Reproduce the listing below word for word.
☆ ☆ ☆ ☆ ☆ ☆ ☆
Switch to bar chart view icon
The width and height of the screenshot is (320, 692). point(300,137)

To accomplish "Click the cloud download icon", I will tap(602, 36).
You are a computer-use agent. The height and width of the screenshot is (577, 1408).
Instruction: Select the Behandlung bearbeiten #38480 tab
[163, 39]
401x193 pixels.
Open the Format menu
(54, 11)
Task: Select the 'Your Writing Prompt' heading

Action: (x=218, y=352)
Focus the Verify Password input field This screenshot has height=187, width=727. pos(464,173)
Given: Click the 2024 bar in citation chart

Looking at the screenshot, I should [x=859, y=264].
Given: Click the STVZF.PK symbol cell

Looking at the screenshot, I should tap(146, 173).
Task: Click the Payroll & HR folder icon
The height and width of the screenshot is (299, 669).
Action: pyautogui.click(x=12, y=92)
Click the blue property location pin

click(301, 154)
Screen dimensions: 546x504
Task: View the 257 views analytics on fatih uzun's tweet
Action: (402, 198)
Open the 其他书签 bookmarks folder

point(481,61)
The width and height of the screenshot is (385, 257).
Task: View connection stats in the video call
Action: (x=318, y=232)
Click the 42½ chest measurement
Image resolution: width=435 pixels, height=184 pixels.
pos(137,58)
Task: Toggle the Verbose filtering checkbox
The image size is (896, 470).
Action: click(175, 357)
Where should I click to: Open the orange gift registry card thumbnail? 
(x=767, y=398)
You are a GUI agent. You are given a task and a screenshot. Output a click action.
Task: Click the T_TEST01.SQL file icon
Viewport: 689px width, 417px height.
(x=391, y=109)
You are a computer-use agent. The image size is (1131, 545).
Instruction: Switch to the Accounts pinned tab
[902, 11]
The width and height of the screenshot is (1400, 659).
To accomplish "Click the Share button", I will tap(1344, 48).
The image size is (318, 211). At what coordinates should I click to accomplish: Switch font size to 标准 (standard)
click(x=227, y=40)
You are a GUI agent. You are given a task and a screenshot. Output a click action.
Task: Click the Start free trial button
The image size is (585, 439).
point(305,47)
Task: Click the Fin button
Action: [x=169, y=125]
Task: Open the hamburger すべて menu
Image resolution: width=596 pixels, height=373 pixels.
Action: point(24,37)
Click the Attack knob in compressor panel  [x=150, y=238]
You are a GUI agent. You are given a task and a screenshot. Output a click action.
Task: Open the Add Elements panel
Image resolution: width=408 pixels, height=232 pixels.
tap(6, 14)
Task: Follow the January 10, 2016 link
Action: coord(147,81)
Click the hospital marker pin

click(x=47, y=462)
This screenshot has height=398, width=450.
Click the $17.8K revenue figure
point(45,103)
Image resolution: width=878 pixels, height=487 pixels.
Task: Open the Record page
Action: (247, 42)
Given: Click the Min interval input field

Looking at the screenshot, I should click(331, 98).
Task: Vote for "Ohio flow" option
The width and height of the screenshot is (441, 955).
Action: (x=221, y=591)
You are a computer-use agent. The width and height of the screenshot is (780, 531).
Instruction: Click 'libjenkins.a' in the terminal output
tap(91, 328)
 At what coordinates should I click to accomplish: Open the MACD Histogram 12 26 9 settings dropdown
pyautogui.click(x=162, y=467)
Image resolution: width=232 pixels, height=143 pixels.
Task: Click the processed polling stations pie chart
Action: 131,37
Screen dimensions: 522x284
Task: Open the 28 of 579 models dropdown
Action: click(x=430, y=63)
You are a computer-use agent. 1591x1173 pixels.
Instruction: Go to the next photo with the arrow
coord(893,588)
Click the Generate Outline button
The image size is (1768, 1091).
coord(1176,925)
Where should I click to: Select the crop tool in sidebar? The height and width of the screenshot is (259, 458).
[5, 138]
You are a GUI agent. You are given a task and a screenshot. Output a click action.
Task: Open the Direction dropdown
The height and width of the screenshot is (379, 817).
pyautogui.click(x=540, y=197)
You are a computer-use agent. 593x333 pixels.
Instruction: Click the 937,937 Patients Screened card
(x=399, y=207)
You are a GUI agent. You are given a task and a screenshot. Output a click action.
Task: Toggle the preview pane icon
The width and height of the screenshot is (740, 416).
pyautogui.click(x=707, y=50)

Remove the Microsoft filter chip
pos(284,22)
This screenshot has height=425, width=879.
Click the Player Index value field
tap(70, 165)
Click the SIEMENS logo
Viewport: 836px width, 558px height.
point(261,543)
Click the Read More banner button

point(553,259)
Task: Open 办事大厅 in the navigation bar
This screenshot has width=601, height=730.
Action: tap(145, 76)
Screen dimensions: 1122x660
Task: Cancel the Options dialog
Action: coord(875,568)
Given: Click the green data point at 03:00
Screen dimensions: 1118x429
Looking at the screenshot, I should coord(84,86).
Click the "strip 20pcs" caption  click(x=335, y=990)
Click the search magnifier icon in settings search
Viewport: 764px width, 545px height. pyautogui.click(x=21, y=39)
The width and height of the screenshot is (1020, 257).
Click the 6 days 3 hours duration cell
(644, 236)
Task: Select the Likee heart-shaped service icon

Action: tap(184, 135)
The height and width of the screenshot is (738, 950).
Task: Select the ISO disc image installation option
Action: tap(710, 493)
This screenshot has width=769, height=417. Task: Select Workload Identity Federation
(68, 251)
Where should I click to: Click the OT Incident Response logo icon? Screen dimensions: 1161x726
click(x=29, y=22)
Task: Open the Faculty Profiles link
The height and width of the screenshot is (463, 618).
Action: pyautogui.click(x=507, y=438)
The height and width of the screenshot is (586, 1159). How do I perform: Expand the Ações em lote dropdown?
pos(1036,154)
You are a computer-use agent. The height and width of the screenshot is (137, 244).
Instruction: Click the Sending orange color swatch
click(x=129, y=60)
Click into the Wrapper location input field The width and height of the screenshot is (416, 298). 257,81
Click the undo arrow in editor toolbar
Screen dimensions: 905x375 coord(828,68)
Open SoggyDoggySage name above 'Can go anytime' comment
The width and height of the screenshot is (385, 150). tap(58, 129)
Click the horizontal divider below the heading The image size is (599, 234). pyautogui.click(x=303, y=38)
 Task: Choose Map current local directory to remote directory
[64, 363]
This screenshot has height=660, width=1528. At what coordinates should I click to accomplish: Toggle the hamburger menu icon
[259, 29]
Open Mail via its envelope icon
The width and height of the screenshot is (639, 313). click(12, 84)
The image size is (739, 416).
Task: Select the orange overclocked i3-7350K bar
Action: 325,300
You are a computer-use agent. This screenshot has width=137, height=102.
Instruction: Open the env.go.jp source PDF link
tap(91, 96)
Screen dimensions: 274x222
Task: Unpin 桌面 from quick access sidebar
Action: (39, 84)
☆ ☆ ☆ ☆ ☆ ☆ ☆
*Task result:*
Switch to bar chart view icon
The width and height of the screenshot is (320, 692). point(300,137)

To accomplish "Click the cloud download icon", I will tap(602, 36).
You are a computer-use agent. The height and width of the screenshot is (577, 1408).
Instruction: Select the Behandlung bearbeiten #38480 tab
[163, 39]
401x193 pixels.
Open the Format menu
(54, 11)
Task: Select the 'Your Writing Prompt' heading

Action: (x=218, y=352)
Focus the Verify Password input field This screenshot has height=187, width=727. pos(464,173)
Given: Click the 2024 bar in citation chart

Looking at the screenshot, I should [x=859, y=264].
Given: Click the STVZF.PK symbol cell

Looking at the screenshot, I should tap(146, 173).
Task: Click the Payroll & HR folder icon
The height and width of the screenshot is (299, 669).
Action: pyautogui.click(x=12, y=92)
Click the blue property location pin

click(301, 154)
Screen dimensions: 546x504
Task: View the 257 views analytics on fatih uzun's tweet
Action: (402, 198)
Open the 其他书签 bookmarks folder

point(481,61)
The width and height of the screenshot is (385, 257).
Task: View connection stats in the video call
Action: (x=318, y=232)
Click the 42½ chest measurement
Image resolution: width=435 pixels, height=184 pixels.
pos(137,58)
Task: Toggle the Verbose filtering checkbox
The image size is (896, 470).
Action: click(175, 357)
Where should I click to: Open the orange gift registry card thumbnail? 
(x=767, y=398)
You are a GUI agent. You are given a task and a screenshot. Output a click action.
Task: Click the T_TEST01.SQL file icon
Viewport: 689px width, 417px height.
(x=391, y=109)
You are a computer-use agent. The image size is (1131, 545).
Instruction: Switch to the Accounts pinned tab
[902, 11]
The width and height of the screenshot is (1400, 659).
To accomplish "Click the Share button", I will tap(1344, 48).
The image size is (318, 211). At what coordinates should I click to accomplish: Switch font size to 标准 (standard)
click(x=227, y=40)
You are a GUI agent. You are given a task and a screenshot. Output a click action.
Task: Click the Start free trial button
The image size is (585, 439).
point(305,47)
Task: Click the Fin button
Action: [x=169, y=125]
Task: Open the hamburger すべて menu
Image resolution: width=596 pixels, height=373 pixels.
Action: point(24,37)
Click the Attack knob in compressor panel  [x=150, y=238]
You are a GUI agent. You are given a task and a screenshot. Output a click action.
Task: Open the Add Elements panel
Image resolution: width=408 pixels, height=232 pixels.
tap(6, 14)
Task: Follow the January 10, 2016 link
Action: coord(147,81)
Click the hospital marker pin

click(x=47, y=462)
This screenshot has height=398, width=450.
Click the $17.8K revenue figure
point(45,103)
Image resolution: width=878 pixels, height=487 pixels.
Task: Open the Record page
Action: (247, 42)
Given: Click the Min interval input field

Looking at the screenshot, I should click(331, 98).
Task: Vote for "Ohio flow" option
The width and height of the screenshot is (441, 955).
Action: (x=221, y=591)
You are a computer-use agent. The width and height of the screenshot is (780, 531).
Instruction: Click 'libjenkins.a' in the terminal output
tap(91, 328)
 At what coordinates should I click to accomplish: Open the MACD Histogram 12 26 9 settings dropdown
pyautogui.click(x=162, y=467)
Image resolution: width=232 pixels, height=143 pixels.
Task: Click the processed polling stations pie chart
Action: 131,37
Screen dimensions: 522x284
Task: Open the 28 of 579 models dropdown
Action: click(x=430, y=63)
You are a computer-use agent. 1591x1173 pixels.
Instruction: Go to the next photo with the arrow
coord(893,588)
Click the Generate Outline button
The image size is (1768, 1091).
coord(1176,925)
Where should I click to: Select the crop tool in sidebar? The height and width of the screenshot is (259, 458).
[5, 138]
You are a GUI agent. You are given a task and a screenshot. Output a click action.
Task: Open the Direction dropdown
The height and width of the screenshot is (379, 817).
pyautogui.click(x=540, y=197)
You are a computer-use agent. 593x333 pixels.
Instruction: Click the 937,937 Patients Screened card
(x=399, y=207)
You are a GUI agent. You are given a task and a screenshot. Output a click action.
Task: Toggle the preview pane icon
The width and height of the screenshot is (740, 416).
pyautogui.click(x=707, y=50)

Remove the Microsoft filter chip
pos(284,22)
This screenshot has height=425, width=879.
Click the Player Index value field
tap(70, 165)
Click the SIEMENS logo
Viewport: 836px width, 558px height.
point(261,543)
Click the Read More banner button

point(553,259)
Task: Open 办事大厅 in the navigation bar
This screenshot has width=601, height=730.
Action: tap(145, 76)
Screen dimensions: 1122x660
Task: Cancel the Options dialog
Action: coord(875,568)
Given: Click the green data point at 03:00
Screen dimensions: 1118x429
Looking at the screenshot, I should coord(84,86).
Click the "strip 20pcs" caption  click(x=335, y=990)
Click the search magnifier icon in settings search
Viewport: 764px width, 545px height. pyautogui.click(x=21, y=39)
The width and height of the screenshot is (1020, 257).
Click the 6 days 3 hours duration cell
(644, 236)
Task: Select the Likee heart-shaped service icon

Action: tap(184, 135)
The height and width of the screenshot is (738, 950).
Task: Select the ISO disc image installation option
Action: tap(710, 493)
This screenshot has width=769, height=417. Task: Select Workload Identity Federation
(68, 251)
Where should I click to: Click the OT Incident Response logo icon? Screen dimensions: 1161x726
click(x=29, y=22)
Task: Open the Faculty Profiles link
The height and width of the screenshot is (463, 618).
Action: pyautogui.click(x=507, y=438)
The height and width of the screenshot is (586, 1159). How do I perform: Expand the Ações em lote dropdown?
pos(1036,154)
You are a computer-use agent. The height and width of the screenshot is (137, 244).
Instruction: Click the Sending orange color swatch
click(x=129, y=60)
Click into the Wrapper location input field The width and height of the screenshot is (416, 298). 257,81
Click the undo arrow in editor toolbar
Screen dimensions: 905x375 coord(828,68)
Open SoggyDoggySage name above 'Can go anytime' comment
The width and height of the screenshot is (385, 150). tap(58, 129)
Click the horizontal divider below the heading The image size is (599, 234). pyautogui.click(x=303, y=38)
 Task: Choose Map current local directory to remote directory
[64, 363]
This screenshot has height=660, width=1528. At what coordinates should I click to accomplish: Toggle the hamburger menu icon
[259, 29]
Open Mail via its envelope icon
The width and height of the screenshot is (639, 313). click(12, 84)
The image size is (739, 416).
Task: Select the orange overclocked i3-7350K bar
Action: 325,300
You are a computer-use agent. This screenshot has width=137, height=102.
Instruction: Open the env.go.jp source PDF link
tap(91, 96)
Screen dimensions: 274x222
Task: Unpin 桌面 from quick access sidebar
Action: (39, 84)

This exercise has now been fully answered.